Придя 40 лет назад по окончании радиофизического факультета Нижегородского университета в ИПФ РАН стажером-исследователем, Александр Михайлович неизменно трудится в родном институте, правда, теперь уже на посту директора. Организация науки — его третья специализация после теоретической физики нелинейных волн и экспериментальной лазерной физики. Александр Михайлович возглавляет нижегородскую группу физиков, входящих в коллаборацию LIGO Scientific Collaboration, зафиксировавшую в 2015 году гравитационные волны, возникшие в результате слияния двух черных дыр. Если бы не оптические изоляторы ИПФ РАН, которые отфильтровали все посторонние шумы, никакого результата и не было бы. Теперь перед Сергеевым стоит новая высота: победить на выборах в президенты РАН. Нелегкая задача, особенно в сложившихся для академиков условиях. Мой собеседник трезво оценивает обстановку, понимает, что место президента РАН в новых политических условиях — это фактически лобное место, да и вообще надо еще дойти до выборов. Накануне нашего разговора в Госдуму внесли законопроект о сокращении кандидатов-академиков до трех человек, которых перед выборами должно утвердить Правительство РФ. По мнению многих коллег Сергеева, в частности членов «Клуба 1 июля», это нарушение демократических свобод, фактически переход к назначению главы РАН «свыше» без особого учета мнения членов академии. Вот с этой невеселой темы мы и начинаем нашу беседу.
«К подрыву научного потенциала в стране привело непредсказуемое поведение коэффициентов»
— Александр Михайлович, как по-вашему, в чем причина такого небрежного, что ли, отношения власти к науке в последние годы? Все эти «спецоперации» с реформой РАН, с передачей институтов РАН в ведение ФАНО?
— Раньше взаимоотношения правительства с учеными действительно были другими, в них присутствовал некий пиетет к людям науки. Все понимали, что это мощная сила для поддержания обороноспособности страны, после того как ученые создали атомную бомбу, ракетно-космическую технику... Сейчас уважение пропало.

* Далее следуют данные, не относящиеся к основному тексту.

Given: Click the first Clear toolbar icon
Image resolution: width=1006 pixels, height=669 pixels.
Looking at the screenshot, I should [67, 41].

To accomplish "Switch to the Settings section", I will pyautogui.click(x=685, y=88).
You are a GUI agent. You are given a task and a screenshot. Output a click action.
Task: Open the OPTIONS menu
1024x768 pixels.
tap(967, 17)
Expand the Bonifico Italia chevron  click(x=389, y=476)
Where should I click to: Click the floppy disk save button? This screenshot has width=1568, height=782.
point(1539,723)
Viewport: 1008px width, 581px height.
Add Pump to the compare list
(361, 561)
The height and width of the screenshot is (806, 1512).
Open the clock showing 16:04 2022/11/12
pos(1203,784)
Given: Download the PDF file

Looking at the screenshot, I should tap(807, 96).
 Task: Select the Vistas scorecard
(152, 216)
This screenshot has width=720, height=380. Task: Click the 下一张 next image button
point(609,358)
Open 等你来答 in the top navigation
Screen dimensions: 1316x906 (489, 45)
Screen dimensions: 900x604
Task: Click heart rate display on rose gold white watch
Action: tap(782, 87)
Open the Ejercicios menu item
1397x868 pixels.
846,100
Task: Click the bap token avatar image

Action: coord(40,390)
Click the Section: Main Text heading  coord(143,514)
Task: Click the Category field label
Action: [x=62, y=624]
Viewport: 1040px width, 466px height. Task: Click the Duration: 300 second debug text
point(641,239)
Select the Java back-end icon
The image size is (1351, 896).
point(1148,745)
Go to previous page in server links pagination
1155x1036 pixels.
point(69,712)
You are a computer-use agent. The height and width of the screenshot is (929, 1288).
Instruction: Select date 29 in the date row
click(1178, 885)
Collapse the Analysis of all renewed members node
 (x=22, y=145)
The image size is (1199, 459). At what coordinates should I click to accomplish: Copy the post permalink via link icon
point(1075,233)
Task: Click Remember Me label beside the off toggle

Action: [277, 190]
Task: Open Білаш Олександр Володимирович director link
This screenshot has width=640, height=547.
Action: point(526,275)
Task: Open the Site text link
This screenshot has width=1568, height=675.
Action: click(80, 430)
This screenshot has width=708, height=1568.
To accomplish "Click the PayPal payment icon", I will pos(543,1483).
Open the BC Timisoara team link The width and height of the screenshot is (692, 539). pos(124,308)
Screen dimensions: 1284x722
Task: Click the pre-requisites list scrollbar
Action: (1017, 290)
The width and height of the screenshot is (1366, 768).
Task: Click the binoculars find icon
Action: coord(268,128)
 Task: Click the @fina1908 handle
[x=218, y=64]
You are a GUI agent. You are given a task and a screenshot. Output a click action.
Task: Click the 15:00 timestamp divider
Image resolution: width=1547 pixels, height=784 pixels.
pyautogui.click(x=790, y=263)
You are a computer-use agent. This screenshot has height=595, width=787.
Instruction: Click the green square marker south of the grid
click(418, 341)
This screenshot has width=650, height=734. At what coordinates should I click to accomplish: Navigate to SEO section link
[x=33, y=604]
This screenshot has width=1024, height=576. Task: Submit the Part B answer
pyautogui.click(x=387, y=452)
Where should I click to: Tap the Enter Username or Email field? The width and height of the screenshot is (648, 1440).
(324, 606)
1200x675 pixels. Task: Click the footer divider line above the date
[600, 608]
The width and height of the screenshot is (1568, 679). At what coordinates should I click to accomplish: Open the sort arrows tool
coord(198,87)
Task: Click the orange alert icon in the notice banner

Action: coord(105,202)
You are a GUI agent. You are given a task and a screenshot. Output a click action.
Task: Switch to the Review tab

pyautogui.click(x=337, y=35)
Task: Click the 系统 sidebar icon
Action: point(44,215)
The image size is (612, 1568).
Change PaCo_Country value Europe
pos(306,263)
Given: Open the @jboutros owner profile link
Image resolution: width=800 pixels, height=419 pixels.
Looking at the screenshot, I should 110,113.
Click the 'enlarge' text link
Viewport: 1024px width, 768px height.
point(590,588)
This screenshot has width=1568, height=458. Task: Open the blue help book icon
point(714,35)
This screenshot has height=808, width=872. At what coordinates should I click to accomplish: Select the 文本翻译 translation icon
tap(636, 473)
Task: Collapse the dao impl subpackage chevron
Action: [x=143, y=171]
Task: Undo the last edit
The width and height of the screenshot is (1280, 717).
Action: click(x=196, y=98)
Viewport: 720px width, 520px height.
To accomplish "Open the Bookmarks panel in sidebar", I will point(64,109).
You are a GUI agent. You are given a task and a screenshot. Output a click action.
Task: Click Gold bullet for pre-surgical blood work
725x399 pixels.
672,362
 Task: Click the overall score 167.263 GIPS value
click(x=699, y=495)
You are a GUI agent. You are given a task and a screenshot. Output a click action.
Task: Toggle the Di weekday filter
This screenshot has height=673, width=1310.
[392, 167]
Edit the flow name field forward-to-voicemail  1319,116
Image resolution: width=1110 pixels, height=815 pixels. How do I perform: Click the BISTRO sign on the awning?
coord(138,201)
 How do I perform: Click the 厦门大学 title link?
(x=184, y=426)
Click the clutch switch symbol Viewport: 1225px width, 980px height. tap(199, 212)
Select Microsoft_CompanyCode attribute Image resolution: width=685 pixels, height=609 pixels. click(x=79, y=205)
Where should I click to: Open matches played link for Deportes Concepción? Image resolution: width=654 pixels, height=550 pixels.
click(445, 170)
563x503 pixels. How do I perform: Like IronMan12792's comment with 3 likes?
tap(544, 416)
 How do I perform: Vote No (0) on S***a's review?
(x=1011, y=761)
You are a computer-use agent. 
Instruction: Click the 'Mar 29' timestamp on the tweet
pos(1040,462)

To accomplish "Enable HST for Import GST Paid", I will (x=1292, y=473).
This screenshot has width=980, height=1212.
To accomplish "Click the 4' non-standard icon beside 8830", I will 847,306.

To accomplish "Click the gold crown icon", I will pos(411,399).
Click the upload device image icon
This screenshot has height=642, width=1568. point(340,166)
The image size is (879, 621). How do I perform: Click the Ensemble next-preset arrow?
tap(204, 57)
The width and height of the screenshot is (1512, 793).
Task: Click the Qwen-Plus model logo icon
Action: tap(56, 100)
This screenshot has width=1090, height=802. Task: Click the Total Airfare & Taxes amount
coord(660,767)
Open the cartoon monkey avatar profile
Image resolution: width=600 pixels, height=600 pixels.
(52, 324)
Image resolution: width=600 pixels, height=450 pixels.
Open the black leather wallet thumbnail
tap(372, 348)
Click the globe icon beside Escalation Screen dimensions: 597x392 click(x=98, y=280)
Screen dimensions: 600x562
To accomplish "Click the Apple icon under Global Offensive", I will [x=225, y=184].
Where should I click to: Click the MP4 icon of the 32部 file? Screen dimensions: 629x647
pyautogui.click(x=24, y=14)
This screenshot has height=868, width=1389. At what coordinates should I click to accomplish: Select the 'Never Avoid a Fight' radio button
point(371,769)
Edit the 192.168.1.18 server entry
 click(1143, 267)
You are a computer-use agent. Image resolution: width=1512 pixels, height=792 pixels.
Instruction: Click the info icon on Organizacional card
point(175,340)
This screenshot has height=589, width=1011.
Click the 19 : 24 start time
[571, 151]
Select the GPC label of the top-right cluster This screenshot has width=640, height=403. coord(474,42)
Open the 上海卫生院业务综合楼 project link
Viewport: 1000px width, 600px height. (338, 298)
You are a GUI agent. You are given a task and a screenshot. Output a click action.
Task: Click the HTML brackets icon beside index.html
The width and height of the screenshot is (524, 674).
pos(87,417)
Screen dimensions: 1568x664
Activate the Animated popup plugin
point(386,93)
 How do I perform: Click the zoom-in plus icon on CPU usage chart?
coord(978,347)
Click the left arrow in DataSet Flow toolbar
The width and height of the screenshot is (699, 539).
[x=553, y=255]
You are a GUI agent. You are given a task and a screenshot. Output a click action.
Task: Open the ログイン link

— Почему? У нас что, очень спокойная обстановка в мире или страна не нуждается в наукоемких технологиях, чтобы вырваться наконец из разряда развивающихся?
— Попытаюсь объяснить видение проблемы с точки зрения физика. У людей нашей специализации модельное мышление, которое развилось в результате необходимости изучать сложные явления. Есть даже специальное направление — «физика сложных систем», то есть систем с большим числом степеней свободы. И для того, чтобы их изучать, нужно учитывать много факторов. Так вот, я бы сравнил, к примеру, государственную политику с физикой атмосферы. Это одна из самых сложных систем, изучаемых физиками. Для того чтобы понять процессы, которые приводят к образованию озоновых дыр, процессы формирования погоды и дальше — климата, нужно учитывать массу разных факторов, сотни химических компонентов газа, передвижение масс, ветер, инсоляцию и пр. Описать эволюцию этой системы, особенно на длительном интервале времени, очень непросто. Сложные системы ведут себя принципиально непредсказуемо, потому что даже самое ничтожно малое изменение исходных параметров, к примеру, небольшое отклонение в концентрации газов или изменение скорости ветра, могут приводить к так называемой «экспоненциально быстрой расходимости траекторий», или, как говорят физики, к динамическому хаосу. Поэтому и предсказания погоды больше чем на два-три дня оказываются часто неправильными.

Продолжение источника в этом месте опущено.